C’est mon colibri, perché sur mon épaule. On distingue le lac miroir derrière mon dos. On ne voit pas mon visage. Ni la personne qui a pris cette photographie il y a cinq ans. Comme si ce n’était pas moi. Comme s’il n’avait pas existé. Pourtant la photo existe bel et bien.

Je tourne rageusement la manivelle pour baisser la vitre et jette la photo dans la nature. C’est décidé, cette image ne viendra pas m’emplir de doute le jour de mon mariage !

Quelque chose me cingle le front et une ombre me passe devant les yeux. Sur ma robe, mon épaule et le colibri. Le vent m’a rendu ma photo.
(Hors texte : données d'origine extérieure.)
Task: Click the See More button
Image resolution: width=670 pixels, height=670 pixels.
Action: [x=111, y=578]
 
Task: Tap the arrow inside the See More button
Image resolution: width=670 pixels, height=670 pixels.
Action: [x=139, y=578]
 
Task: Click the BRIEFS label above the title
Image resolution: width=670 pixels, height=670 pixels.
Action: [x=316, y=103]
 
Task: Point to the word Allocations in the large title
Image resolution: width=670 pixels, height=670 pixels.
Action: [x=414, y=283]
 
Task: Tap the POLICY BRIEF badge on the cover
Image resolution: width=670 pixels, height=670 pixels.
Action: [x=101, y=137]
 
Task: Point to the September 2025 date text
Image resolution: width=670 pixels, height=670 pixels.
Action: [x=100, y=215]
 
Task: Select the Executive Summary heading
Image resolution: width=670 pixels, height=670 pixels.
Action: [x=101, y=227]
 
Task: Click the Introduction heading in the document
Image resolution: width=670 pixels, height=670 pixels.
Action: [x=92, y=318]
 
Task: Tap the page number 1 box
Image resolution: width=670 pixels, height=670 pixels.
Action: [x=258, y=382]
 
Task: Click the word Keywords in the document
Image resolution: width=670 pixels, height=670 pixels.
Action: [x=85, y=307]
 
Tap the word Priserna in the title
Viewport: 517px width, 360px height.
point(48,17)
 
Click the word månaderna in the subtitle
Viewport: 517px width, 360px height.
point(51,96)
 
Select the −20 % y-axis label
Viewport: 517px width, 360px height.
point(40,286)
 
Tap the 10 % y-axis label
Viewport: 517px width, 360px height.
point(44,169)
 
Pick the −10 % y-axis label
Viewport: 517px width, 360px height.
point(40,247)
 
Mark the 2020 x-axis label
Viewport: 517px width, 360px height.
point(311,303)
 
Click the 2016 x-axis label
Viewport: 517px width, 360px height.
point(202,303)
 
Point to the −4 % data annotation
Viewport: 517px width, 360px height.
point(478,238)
— Maintenant, les éléments s’en mêlent ! m’insurgé-je à l’arrière de la voiture.

L’impatient chauffeur me jette un œil narquois dans le rétroviseur.

— Tout va bien, mademoiselle ?

— On ne peut mieux, à part ce fichu vent.

— Un problème avec les vitres ?

— Un problème avec cette photo, dis-je en montrant l’image.

— Un problème avec les souvenirs ?

— Peut-être… Et quand bien même, qu’est-ce qu’un souvenir flou et lointain pourrait changer ?

— C’est ce que vous souhaitez en faire qui peut changer les choses.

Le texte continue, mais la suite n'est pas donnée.